Each line of the data that includes the string "arrow" is to be copied out.
═════ Extracted information ═════
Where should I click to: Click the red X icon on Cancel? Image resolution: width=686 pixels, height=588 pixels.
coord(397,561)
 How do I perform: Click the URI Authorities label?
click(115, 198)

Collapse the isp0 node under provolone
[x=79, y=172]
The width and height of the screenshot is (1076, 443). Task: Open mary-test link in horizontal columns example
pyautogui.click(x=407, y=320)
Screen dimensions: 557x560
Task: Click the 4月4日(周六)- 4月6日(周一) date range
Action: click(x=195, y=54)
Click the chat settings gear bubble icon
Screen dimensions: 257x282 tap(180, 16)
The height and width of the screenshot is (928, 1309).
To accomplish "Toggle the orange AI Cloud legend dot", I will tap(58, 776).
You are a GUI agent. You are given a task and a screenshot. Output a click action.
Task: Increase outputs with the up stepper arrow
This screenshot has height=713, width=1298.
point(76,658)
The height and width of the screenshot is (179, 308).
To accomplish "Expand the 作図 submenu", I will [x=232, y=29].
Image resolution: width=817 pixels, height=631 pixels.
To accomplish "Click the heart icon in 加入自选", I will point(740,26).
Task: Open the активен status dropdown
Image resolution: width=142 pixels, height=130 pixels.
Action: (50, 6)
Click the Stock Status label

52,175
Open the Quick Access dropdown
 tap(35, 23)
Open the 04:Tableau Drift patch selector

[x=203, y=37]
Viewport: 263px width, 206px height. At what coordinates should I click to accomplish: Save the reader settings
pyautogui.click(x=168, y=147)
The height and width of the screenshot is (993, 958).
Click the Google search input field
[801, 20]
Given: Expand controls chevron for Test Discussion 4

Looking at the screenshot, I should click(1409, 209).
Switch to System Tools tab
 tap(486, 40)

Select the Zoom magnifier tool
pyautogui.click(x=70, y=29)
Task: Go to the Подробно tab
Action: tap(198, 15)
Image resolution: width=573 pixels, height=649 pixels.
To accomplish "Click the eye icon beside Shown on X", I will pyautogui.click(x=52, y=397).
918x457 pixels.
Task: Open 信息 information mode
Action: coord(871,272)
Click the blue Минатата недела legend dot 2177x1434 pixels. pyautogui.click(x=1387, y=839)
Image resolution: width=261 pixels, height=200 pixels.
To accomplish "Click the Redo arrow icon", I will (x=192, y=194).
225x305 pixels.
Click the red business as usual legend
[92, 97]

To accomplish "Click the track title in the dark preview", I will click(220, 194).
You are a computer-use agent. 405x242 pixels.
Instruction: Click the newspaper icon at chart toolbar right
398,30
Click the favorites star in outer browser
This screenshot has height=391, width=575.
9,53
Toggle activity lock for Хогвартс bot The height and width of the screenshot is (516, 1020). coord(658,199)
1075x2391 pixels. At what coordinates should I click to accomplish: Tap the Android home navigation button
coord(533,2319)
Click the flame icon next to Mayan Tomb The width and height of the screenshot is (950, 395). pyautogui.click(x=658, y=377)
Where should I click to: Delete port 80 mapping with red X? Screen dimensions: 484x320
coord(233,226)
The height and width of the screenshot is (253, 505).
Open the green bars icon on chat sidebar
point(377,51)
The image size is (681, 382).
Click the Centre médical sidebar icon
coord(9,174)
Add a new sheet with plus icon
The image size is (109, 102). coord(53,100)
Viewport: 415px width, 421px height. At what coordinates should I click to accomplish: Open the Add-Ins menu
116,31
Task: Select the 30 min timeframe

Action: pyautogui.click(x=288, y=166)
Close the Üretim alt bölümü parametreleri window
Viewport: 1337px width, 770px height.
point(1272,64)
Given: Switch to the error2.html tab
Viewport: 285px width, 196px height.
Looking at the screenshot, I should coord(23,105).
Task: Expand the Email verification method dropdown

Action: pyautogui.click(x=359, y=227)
═════
Solution:
Task: Increase outputs with the up stepper arrow
To accomplish "Click the Redo arrow icon", I will (x=192, y=194).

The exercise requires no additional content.